The cardinal Thursday returned from Rome, where an American-Vatican commission reviewed the sex abuse policy the nation's Roman Catholic bishops approved this summer in hopes of stemming the clerical sex abuse crisis.

The previous policy called for removing priests after a credible molestation claim was made, regardless of when it happened. The changes allow Rome to determine the cases in which the statute of limitations would be applied, George said.

The suggested revisions also include a new system of tribunals to be set up to determine whether a priest is guilty, George said.

George contends the policy's key elements remained intact after this week's meetings in Rome.

"I think it strengthens the ability of victims to be allowed to report abuse and not feel intimidated," George said after landing at Chicago's O'Hare International Airport.

"The goal of protection by removing is still intact," he said.
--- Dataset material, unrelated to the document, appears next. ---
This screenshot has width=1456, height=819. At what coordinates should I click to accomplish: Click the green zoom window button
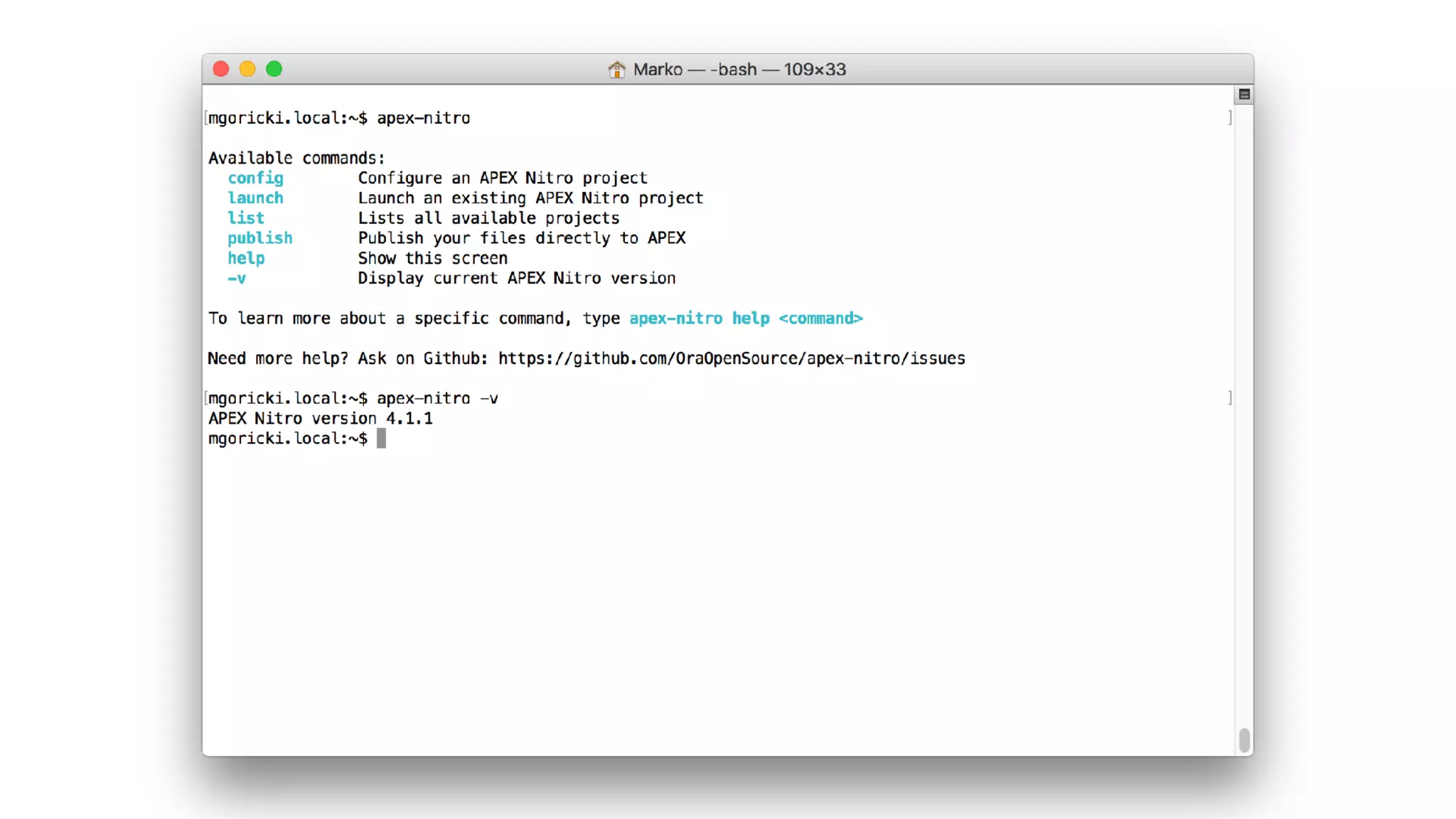274,69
Neither church officials at the Vatican nor in the United States have released the revisions to the policy, though George gave a few details Thursday, occasionally referring to the seven-page document he was carrying.
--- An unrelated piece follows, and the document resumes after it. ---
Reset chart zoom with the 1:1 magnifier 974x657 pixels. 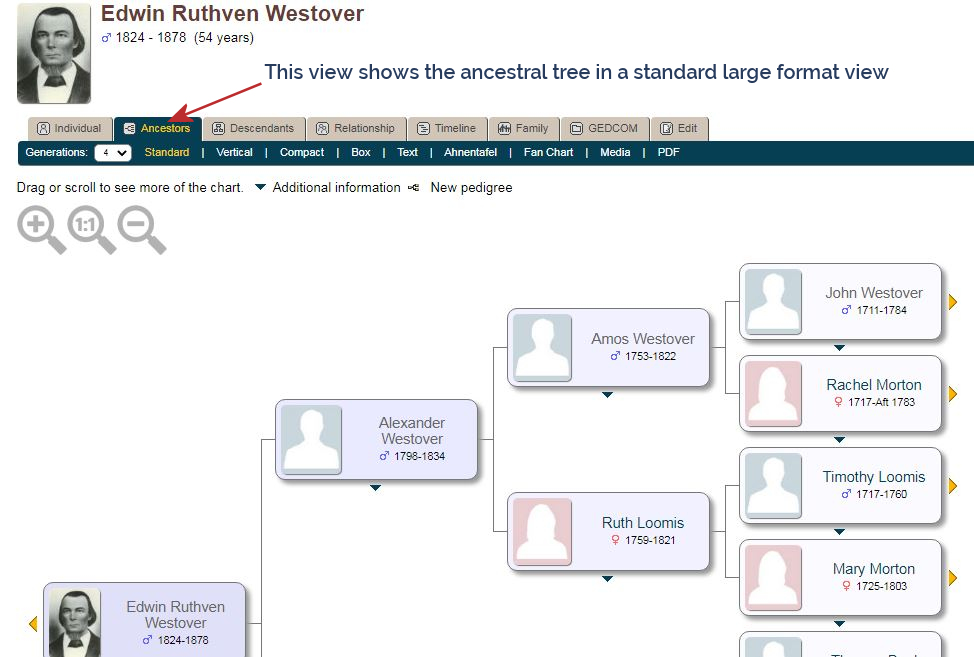[91, 230]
Victims groups are worried the church will severely weaken the strictest parts of the bishops' plan. George said it "isn't fair" to say the policy has been watered down.

"What we achieved is a kind of clarity," he said. The commission "crossed the t's and dotted the i's."

George indicated the procedures for reporting abuse are clearer and more detailed than in the previous document, and that the definition of sex abuse also has been clarified.

After approving the policy in Dallas, the U.S. hierarchy sought Vatican approval to make the plan binding on all American bishops. But the Vatican withheld its approval because of conflicts with church law. Included in those conflicts was the issue of the statute of limitations because canon law says victims cannot bring cases more than 10 years after they turn 18.

The joint commission -- including George -- was set up to iron out that and other differences between the two sides.

U.S. bishops will vote on the recommended changes at their national meeting Nov. 11-14 in Washington, then will return the policy to the Vatican for a final review.

George said the document will be released to the public before that meeting.